Negative Parental Behavior


Why am I Doing this to my Kids?

Sources of Negative Parental Behavior


Our behavior toward our children can be easily categorized into positive and negative parental behaviors. Positive parental behavior is every act a parent does that helps his child feel good about herself and her identity as a Muslim and, as such, makes her proud of who she is and brings her closer to Islam. On the other hand, negative parental behavior is every act a parent does that results in his child feeling bad about himself and his identity as a Muslim and, in turn, this specific action, when repeated, affects the child’s personality negatively and drives him away from Islam. In this article we will focus on the   reasons behind negative behaviors of parents in an effort to help them recognize these reasons and try to avoid them when they interact with their children. This in turn will be of assistance to parents and help their efforts in raising Muslim children who are proud of their identity as Muslims and confident of themselves.
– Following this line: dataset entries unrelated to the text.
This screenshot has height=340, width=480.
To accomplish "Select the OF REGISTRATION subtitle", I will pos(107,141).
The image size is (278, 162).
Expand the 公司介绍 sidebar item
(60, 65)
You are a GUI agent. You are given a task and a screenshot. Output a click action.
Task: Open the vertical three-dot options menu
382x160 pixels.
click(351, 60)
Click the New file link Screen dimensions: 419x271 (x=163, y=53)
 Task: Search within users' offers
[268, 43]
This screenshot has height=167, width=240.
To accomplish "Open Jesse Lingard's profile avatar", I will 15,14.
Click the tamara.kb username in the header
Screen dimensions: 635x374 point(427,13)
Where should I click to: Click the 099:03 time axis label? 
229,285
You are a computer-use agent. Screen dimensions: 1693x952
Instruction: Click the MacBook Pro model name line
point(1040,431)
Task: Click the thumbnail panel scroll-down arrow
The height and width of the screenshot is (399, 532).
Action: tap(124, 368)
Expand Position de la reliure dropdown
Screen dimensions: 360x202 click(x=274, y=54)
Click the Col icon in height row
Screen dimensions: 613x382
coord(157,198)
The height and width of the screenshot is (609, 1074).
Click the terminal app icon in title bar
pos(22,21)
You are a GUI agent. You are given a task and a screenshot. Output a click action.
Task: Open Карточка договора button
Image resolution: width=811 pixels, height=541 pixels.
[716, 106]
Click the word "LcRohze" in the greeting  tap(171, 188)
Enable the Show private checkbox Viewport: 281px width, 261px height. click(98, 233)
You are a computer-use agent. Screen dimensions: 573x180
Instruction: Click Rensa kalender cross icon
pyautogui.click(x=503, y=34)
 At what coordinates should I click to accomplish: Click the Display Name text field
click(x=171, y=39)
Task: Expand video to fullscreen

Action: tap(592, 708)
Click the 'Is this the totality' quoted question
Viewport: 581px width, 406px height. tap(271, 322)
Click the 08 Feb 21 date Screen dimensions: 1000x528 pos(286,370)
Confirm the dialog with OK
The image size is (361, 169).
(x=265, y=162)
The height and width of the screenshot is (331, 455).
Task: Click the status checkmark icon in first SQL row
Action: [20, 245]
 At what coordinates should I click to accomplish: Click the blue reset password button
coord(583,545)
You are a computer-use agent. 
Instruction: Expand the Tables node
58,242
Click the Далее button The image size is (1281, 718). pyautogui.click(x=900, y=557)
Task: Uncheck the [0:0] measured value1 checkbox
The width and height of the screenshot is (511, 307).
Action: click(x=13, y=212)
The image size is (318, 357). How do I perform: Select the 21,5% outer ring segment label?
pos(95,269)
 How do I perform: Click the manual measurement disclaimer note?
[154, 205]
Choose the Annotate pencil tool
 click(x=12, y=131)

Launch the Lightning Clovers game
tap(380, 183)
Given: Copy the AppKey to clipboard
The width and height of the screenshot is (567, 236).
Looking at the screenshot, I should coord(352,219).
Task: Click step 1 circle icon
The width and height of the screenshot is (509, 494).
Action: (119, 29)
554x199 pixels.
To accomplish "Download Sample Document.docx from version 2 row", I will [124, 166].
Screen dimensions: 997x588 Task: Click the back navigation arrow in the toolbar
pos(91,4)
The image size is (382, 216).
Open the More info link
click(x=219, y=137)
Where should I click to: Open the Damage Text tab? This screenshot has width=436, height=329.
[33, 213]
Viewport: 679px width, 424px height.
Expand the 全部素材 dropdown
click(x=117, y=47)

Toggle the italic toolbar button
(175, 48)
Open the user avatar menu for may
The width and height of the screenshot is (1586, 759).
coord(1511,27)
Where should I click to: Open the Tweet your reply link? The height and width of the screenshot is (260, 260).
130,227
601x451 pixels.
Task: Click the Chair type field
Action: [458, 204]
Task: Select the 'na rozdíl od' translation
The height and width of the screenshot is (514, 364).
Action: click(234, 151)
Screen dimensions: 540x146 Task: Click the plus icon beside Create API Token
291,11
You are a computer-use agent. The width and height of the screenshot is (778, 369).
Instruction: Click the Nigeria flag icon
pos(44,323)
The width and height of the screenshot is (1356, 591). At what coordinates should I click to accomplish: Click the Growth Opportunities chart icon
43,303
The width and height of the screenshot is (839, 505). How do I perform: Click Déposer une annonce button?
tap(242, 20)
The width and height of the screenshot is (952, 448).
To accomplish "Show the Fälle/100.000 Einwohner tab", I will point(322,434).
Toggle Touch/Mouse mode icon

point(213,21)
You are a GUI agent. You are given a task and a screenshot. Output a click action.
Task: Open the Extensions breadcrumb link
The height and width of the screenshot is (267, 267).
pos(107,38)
Here are some of the sources of negative parental behavior

  • Lack of experience: This usually happens with the first child in the family. Both parents have no experience and have never been through this before and don’t know what to do. They may have learned some theory, but this is not enough; they need the practical experience. Lack of experience also manifests itself with every new situation parents face. For example, when they are blessed with a second child, this is a new position that they have never been in before. When the child goes to school for the first time, again, this is a new circumstance they’ve never experienced before. Usually the solution to such a dilemma lies in asking other parents who have been through this before and learning from their knowledge and familiarity. However, one has to be careful not to ask just any parent. Always try to find someone with a positive and successful experience in raising children.
  • Only using inherited methods of Tarbiya: Most of us inherited certain habits and learned certain ways from our parents when we were young. These ways may have been suitable for our time and environment, but are not necessarily suitable for our children and their environment. As parents, we shouldn’t use all these inherited ways and apply them to our children without first ensuring that they fit their times and environment.
  • Blind imitation of others: This is where some parents are affected by peer pressure and follow others without checking the validity of their tarbiya techniques. For example, a father may buy a car for his teen as soon as the teen turns 16 years-old just because he found out that his colleague has bought a car for his son of the same age. He may even say: “Why shouldn’t my son have a car? We are not less than them in anyway.” This is blind imitation and usually is not healthy. Children are different and what agrees with one child in a certain place may not agree with another in a different place. As parents, we always have to try to see what is the best way to deal with our children.
  • Fulfilling unfulfilled desires through children: This is a common source of negative parental behavior. Some parents who couldn’t achieve certain goals during their youthful years tend to push their children to try to achieve these missed goals. A father who was hoping to be an engineer and couldn’t, for one reason or another, may force his son to study engineering even if it is against his son’s wishes. A mother who always wanted to be a medical doctor, and couldn’t become one for one reason or another, may push her daughter to study medicine even if it is not the daughter’s desire. This is a major source of negative parental behavior. If parents can convince their children that a particular field of study is good for them, and the child accepts it, that is all right. However, it is very wrong to push or force children to choose certain areas of study just because parents like them. Parents should not view their children as just extensions of themselves. They are complete human beings. They have their own personalities and their own ambitions.
  • Day-to-day pressures and lack of skills: There is no doubt that Muslim families living in North America face a tremendous amount of day-to-day pressure; especially in their early years of settling here. These pressures manifest themselves in feeling homesick, especially among women, non-working mothers, who spend most of their day at home, without much involvement in community affairs. Fathers usually face the pressure of work outside the house and as soon as they are home, they don’t want to go out again. They feel tired after a long working day and if their spouse asks them to go out with them they usually prefer to stay home. This could be a continuous source of friction between parents, which compounds the problem and is reflected in how they deal with their children. This type of problem can be solved easily if the women we are referring to acquire certain skills, like driving a car. During the day, they can go and visit other Muslim families, socialize with them, and give their children the chance to meet other children of the same age. However, some Muslim sisters are handicapped by the traditions of their country of origin that don’t allow her to gain the practical skills needed for the survival of the family in the West. These continuous day-to-day pressures have a big negative impact on the way parents deal with their children. It leaves the parents with the feeling that their children are more of a burden than a blessing, and are just too difficult to handle in this so-called modern society, far away from the support of the extended family.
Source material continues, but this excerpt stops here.